Synthetic data’s pivotal role in boosting innovation

By Smith Institute

With today’s computing technology, data-driven problems in forecasting and optimisation that were previously impossible can be solved in short order. In concert with exciting developments like quantum computing, this power is set to keep multiplying many times over. Good data sits at the heart of these solutions. But there are many instances where it’s impossible, impractical or illegal to use real data, potentially stopping innovation in its tracks. 

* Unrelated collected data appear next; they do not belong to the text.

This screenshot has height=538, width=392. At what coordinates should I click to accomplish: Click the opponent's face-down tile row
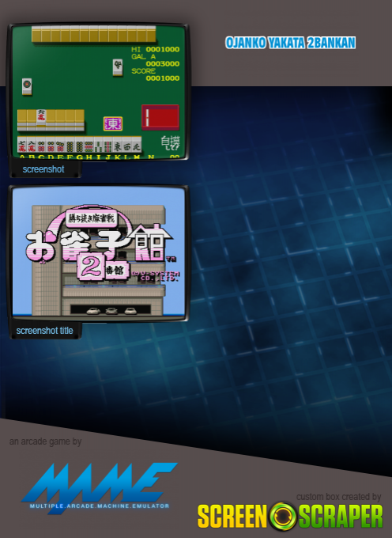coord(94,34)
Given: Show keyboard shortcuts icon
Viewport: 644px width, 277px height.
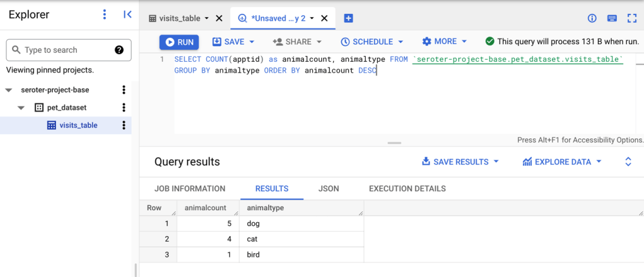Looking at the screenshot, I should pyautogui.click(x=611, y=18).

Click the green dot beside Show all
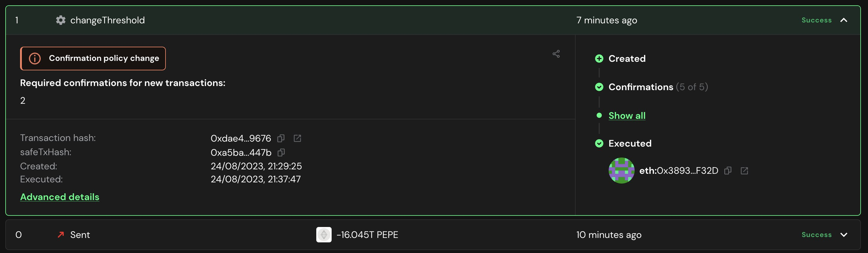click(599, 115)
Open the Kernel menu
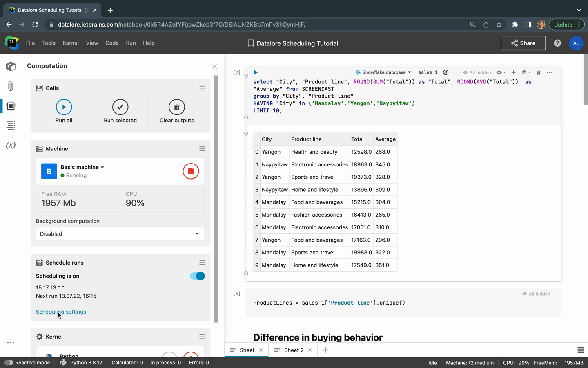588x368 pixels. [x=70, y=43]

Synthetic data is a way forward. Rather than being the data equivalent of ‘lorum ipsum’ placeholder text, it accurately reflects the real data to enable significant and valuable conclusions to be drawn. Using AI and modelling, you can synthesise whole swathes of data in a repeatable and realistic fashion. By synthesising input data from scratch or by creating new data from old, you can build, test and demonstrate a proof of concept at maximum velocity with total control and with your risks mitigated. 

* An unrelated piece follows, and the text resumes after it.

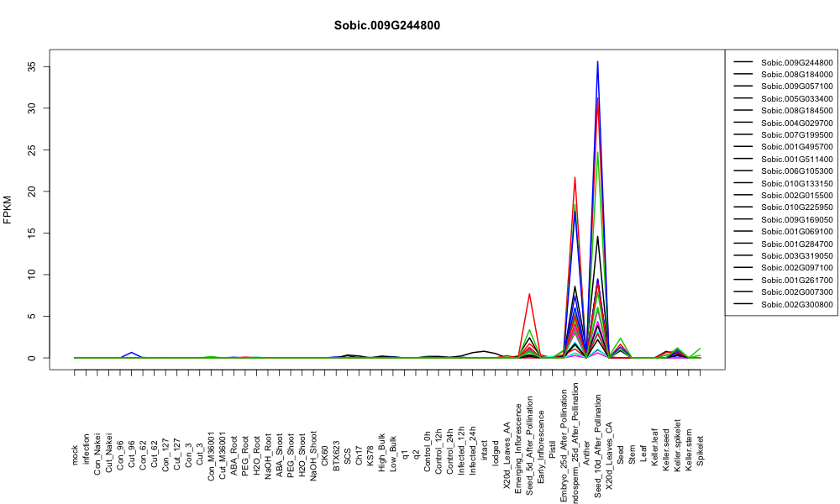
Task: Click the mock x-axis label
Action: [75, 455]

Synthetic data keeps the build moving 

The future of data-driven computing looks exciting, and you want to make decisions fast. Maybe quantum optimisation is ideal for your goals, or your next killer app will depend on a graph neural net. But you need data to go deep in the build process – and different compute means different data to what you already might have. Synthetic data can bridge the gap. 

Perhaps you’re leaning on the latest graphics processing unit (GPU) to power ultra-high-resolution forecasts. Or perhaps you’re considering quantum computing, with its potential to solve optimisation problems that are intractable today. What if your input data isn’t high enough resolution, or you simply don’t have enough? How do you test your nascent solution? Or demonstrate it to the board? 

Starting from scratch 

If you only have old data – or none at all! – that shouldn’t stop you building new analytics solutions. If anything, it’s an opportunity. For many data sets, you can build a mathematical model that represents the fundamental behaviours you anticipate, like surges in power use at teatime or drivers diverting from a closed road. How rich a data set you create depends on the complexity of your use case: the metaverse is being used as synthetic data for training autonomous vehicles, for example. But even if your synthetic data is only a rough approximation of reality, it can still be hugely valuable for testing high-impact scenarios. 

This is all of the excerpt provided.